И вот это, пожалуй, одна из самых интересных перемен.

Раньше можно было продавать усилия. Теперь все больше придется продавать зрелость системы эксплуатации.

Не «у нас есть инженеры». А «у нас есть процесс, в котором инженеры и ИИ вместе сокращают MTTR, уменьшают шум, быстрее восстанавливают сервис и не ломают безопасность по дороге».

Observability становится центром силы

Еще недавно observability во многих компаниях воспринималась как что-то между необходимым злом и дорогим складом логов. В 2026 году это уже не склад. Это рабочее топливо для ИИ в эксплуатации.

Если телеметрия плохая, разрозненная, неполная, без нормального контекста и связей между сервисами, ИИ превращается в того самого деятеля из ларца: бегает быстро, говорит уверенно, пользы дает мало.

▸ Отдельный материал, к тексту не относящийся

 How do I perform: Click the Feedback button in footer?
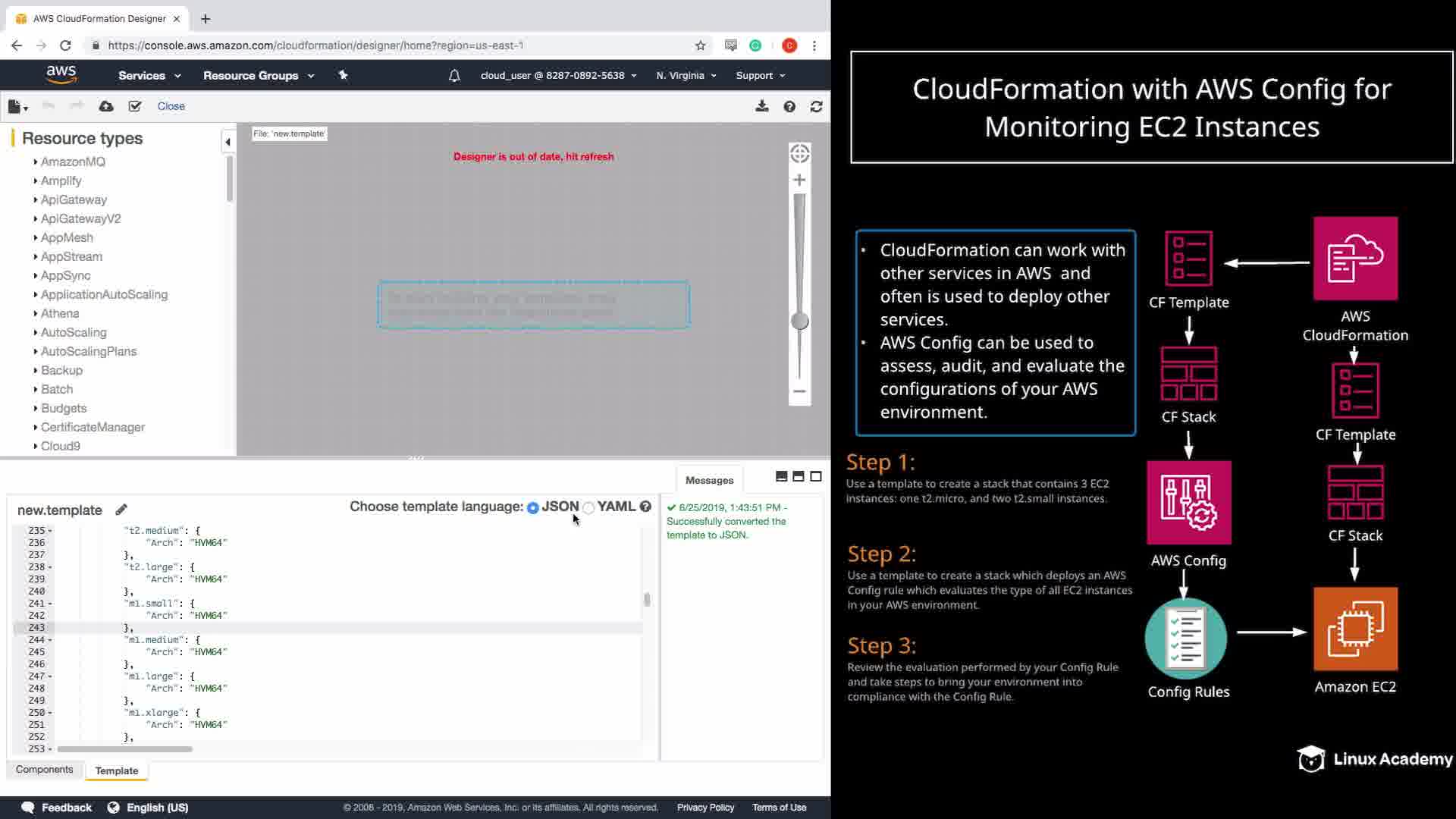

Если же данные собраны нормально, если есть трассировка, события деплоя, зависимости, инвентарь сервисов и история похожих сбоев, тогда ИИ действительно усиливает команду.

Поэтому сервисные компании будут все чаще продавать не просто поддержку инфраструктуры, а более взрослую услугу: приведение операционного хаоса в состояние, пригодное для AI-assisted эксплуатации.

Звучит длинновато, но смысл простой. Прежде чем звать волшебного помощника, надо хотя бы убрать мусор с пола.

ИИ делает SRE быстрее. Ответственность — нет

Это, наверное, главный вывод.

В 2026 году ИИ уже вполне годится на роль очень бодрого младшего дежурного. Он быстро читает, быстро ищет, быстро суммирует, быстро предлагает. Иногда даже пугающе быстро. Но вся ценность зрелой IT-сервисной компании по-прежнему остается в человеческих вещах: в умении отличить симптом от причины, шум от сигнала, вероятную гипотезу от опасной ерунды, а полезную автоматизацию — от автоматизированной глупости.

Поэтому хороший сервисный бизнес сегодня строится не вокруг лозунга «мы используем ИИ», а вокруг более скучной, но куда более прибыльной формулы:

мы знаем, что именно можно отдать ИИ, а что нельзя.

И да, в этом есть некоторая ирония. Индустрия много лет мечтала о помощнике, который придет и разгрузит эксплуатацию. Он наконец пришел. Сидит, резюмирует логи, ищет корреляции, рисует таймлайны, подсказывает гипотезы. Красавец. Загляденье.

Но смотреть на него все равно надо с легкой тревогой Вовки:

«Вы что, и конфеты за меня есть будете?»

Потому что в IT-сервисе 2026 года это уже не шутка. Это практически политика безопасности.